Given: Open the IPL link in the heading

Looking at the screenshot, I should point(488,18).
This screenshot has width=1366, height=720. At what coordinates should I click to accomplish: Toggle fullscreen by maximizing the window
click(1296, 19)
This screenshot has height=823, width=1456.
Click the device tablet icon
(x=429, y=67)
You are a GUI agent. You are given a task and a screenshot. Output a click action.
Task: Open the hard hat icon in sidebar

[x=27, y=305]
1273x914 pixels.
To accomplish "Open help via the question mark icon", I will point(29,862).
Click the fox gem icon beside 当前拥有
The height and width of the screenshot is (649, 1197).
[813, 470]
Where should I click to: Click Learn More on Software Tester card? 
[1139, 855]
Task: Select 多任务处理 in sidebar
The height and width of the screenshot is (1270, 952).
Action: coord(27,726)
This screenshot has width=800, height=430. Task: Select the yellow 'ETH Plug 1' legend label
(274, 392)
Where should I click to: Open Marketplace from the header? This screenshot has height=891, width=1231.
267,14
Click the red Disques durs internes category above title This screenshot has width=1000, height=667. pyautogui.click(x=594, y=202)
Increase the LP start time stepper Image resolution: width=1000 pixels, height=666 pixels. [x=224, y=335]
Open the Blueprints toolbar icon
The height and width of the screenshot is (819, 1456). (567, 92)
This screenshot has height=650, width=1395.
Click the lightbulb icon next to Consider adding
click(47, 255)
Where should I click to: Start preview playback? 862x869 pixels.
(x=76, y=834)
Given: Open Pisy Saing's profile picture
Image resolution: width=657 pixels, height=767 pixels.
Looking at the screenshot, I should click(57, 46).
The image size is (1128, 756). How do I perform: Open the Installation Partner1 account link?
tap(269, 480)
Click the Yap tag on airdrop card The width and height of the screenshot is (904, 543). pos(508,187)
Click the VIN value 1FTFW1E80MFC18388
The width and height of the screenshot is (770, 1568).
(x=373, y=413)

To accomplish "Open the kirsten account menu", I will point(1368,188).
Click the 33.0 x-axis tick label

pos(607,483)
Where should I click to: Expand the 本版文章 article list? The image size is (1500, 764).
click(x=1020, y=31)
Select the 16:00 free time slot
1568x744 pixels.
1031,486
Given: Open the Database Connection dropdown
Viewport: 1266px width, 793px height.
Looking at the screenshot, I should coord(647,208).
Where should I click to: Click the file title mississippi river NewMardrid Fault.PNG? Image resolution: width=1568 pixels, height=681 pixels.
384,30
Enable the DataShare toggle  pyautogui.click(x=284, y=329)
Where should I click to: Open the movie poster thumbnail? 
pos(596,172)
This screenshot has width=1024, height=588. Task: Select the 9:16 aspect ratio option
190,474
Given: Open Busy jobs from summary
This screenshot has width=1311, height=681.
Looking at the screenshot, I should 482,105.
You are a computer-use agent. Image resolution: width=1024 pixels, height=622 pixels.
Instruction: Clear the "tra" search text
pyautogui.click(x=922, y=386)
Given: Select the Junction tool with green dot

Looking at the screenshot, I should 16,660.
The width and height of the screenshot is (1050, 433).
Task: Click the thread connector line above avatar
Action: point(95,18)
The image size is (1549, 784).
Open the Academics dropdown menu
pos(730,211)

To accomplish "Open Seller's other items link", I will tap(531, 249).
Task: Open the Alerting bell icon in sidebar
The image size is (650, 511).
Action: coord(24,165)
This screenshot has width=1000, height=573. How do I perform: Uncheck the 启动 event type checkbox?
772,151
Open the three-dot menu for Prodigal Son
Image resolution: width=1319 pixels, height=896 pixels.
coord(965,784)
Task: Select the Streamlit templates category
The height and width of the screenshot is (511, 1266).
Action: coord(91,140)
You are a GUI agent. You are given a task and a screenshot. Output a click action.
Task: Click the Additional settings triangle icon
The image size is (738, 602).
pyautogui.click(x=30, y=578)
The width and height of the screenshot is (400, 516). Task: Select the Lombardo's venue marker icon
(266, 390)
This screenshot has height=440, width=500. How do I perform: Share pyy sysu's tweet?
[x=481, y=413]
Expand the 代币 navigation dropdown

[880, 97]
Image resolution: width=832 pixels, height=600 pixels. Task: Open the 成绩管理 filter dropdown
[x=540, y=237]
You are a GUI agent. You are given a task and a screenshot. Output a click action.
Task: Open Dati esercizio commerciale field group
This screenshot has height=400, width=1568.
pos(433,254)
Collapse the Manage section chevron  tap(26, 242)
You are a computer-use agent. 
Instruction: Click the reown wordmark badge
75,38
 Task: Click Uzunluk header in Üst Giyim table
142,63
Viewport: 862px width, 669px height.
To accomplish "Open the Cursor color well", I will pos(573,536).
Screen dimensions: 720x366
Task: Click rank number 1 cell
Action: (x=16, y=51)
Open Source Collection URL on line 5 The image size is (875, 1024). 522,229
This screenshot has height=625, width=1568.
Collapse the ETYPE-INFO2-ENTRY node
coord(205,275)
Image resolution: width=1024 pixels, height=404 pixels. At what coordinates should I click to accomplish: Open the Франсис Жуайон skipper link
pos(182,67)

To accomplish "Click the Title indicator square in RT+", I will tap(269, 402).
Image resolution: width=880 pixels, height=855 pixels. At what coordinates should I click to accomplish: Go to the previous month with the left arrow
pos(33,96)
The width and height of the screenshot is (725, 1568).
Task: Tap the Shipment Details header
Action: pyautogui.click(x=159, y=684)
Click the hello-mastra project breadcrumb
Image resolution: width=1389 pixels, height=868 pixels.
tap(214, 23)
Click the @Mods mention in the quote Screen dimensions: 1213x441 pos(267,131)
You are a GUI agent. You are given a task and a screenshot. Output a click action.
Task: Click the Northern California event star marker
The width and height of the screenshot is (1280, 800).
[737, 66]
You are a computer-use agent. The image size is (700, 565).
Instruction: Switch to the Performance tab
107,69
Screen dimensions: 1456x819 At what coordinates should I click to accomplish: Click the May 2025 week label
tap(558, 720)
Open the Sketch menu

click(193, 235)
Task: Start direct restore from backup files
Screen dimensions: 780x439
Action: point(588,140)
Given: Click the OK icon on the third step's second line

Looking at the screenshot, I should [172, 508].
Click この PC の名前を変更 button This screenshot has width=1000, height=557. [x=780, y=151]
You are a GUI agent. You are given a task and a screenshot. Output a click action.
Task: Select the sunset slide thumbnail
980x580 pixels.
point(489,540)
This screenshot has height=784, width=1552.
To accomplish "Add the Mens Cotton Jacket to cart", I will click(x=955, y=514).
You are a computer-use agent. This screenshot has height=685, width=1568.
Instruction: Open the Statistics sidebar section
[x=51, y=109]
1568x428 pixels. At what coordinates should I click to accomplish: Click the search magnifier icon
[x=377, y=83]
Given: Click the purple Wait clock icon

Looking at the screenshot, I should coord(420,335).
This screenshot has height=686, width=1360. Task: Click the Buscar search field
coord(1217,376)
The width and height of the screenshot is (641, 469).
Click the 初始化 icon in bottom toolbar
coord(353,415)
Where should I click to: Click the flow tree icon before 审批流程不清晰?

## Prompt
Whatever else the listing above holds, retype exactly only the lines from the one containing "This screenshot has width=1000, height=573." to the one containing "Task: Select the Streamlit templates category", both ends kept.

## Response
This screenshot has width=1000, height=573. How do I perform: Uncheck the 启动 event type checkbox?
772,151
Open the three-dot menu for Prodigal Son
Image resolution: width=1319 pixels, height=896 pixels.
coord(965,784)
Task: Select the Streamlit templates category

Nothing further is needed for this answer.